Even after substantial learning and revision, there is often much work left to do. Sometimes, particularly if kids are ready to move on, it must be left undone. If the goal was to help writers establish an internal and external story arc and show me how a character changes over the course of several scenes, then this is how I will measure the success of the experience: by their abilities to do these specific things. I won’t become exasperated with myself (or more importantly, with them) when they fail to use dialogue brilliantly or paragraph appropriately.

Here’s how revision looks in our sessions right now and in the classrooms I coach in:

revising bit by bitTry this five step process with the writers you support:

1. First, coach writers to read their drafts with a lens. Where will they focus their revision efforts? Will they work to improve idea development? Organization? Word choice? Sentence fluency? Voice? Another aspect of craft? Tightening their vision will deepen it. They need to isolate the elements they hope to attend to.

2. Invite them to lift these bits from their texts. Working outside of the draft inspires writers to tinker. Invite them to pull passages from their works in progress and place them in their notebooks, in separate documents, or on sticky notes, where they can be easily manipulated. Make the text movable, and expect them to get out of their seats to play with it.

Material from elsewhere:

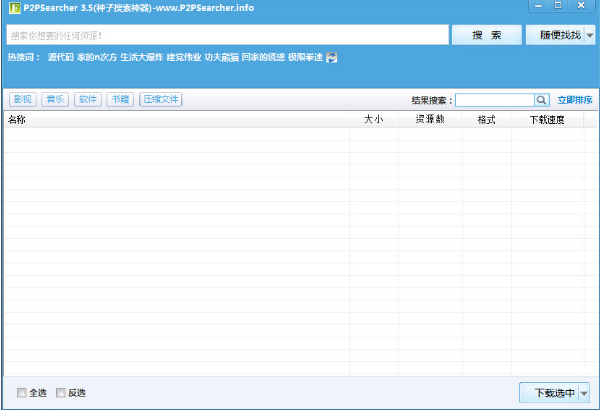Open hot keyword 生活大爆炸
This screenshot has height=410, width=600.
(141, 57)
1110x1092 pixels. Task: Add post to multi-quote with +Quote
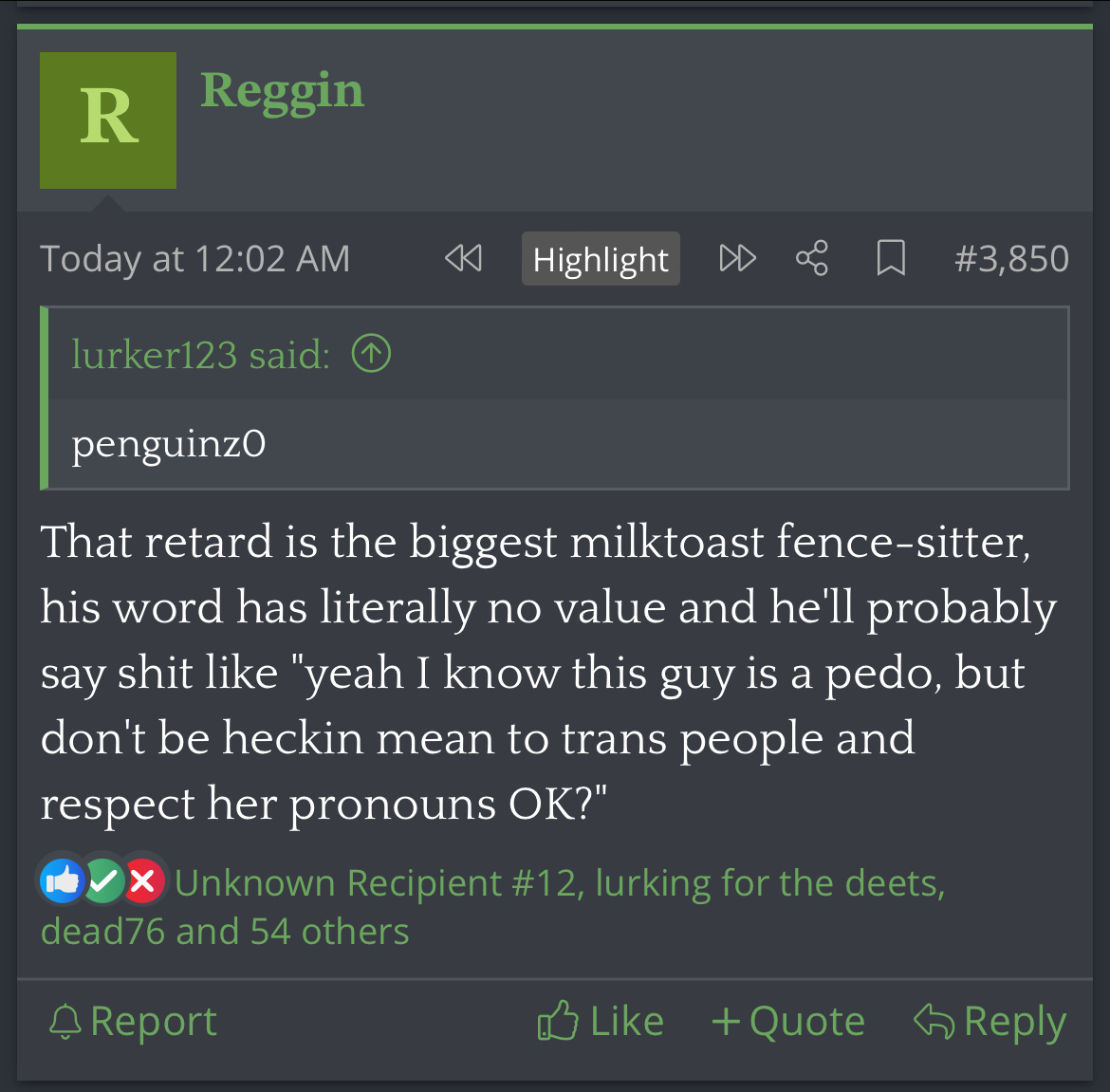point(788,1021)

3. Teach them to tinker. Show them how to mess around with their writing. Take a bit of your own draft and revise it 3-5 different ways in an effort to improve some element of craft. Move your words around. Let them bump up against each other. Illuminate the unexpected ideas that rise to the surface. Writing is experimentation. Model this.

4. Support the peer review process. Helping writers seek and provide high quality feedback is some of the most important work we do. Approach it with intention, assess strengths and needs, and provide direct instruction. Scaffold the process, and don’t expect perfection. Plan to make peer review work when it doesn’t. Here are five tips and a bunch of tools for making it work when it doesn’t.

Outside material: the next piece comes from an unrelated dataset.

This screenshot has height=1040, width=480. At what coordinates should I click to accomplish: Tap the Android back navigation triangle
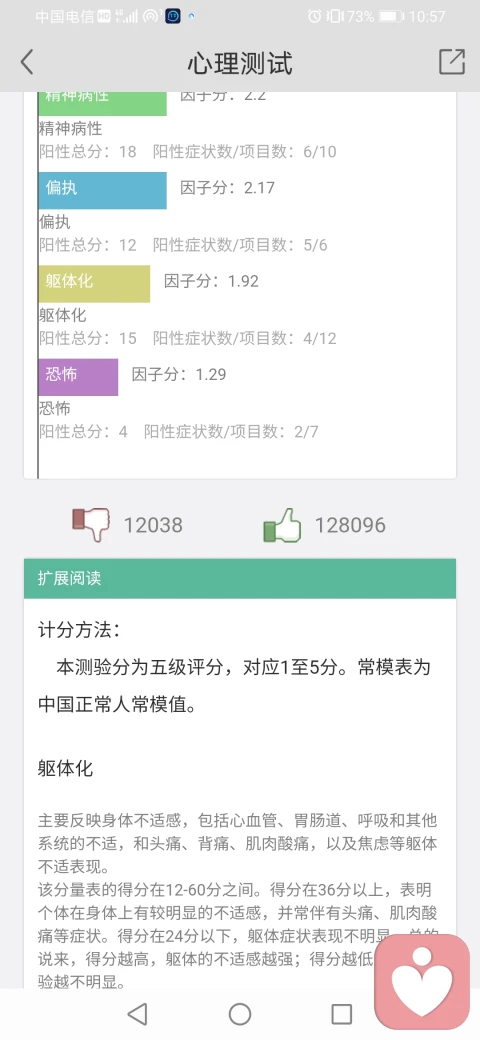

5. Remember that it’s all about choice. Tinkering and peer review should leave writers with a variety of options to consider as they approach revision. Resist the urge to tell writers how to “fix” their drafts. Support their choices, and model the processes you use for making your own.

I found that when my students write bit by bit, tinker with text, and mix and remix their ideas and words, they achieve a depth of revision that is satisfying and satiating. When I give them the time and space to do this without pressure, the results of their efforts are incredibly motivating. This is what a maker’s moves look like in the writing workshop. If you’re interested in learning more about the connections I’m discovering between making and writing and how this might transform your workshop, take a peek at my new book, Make Writing, or connect with me here or on Twitter.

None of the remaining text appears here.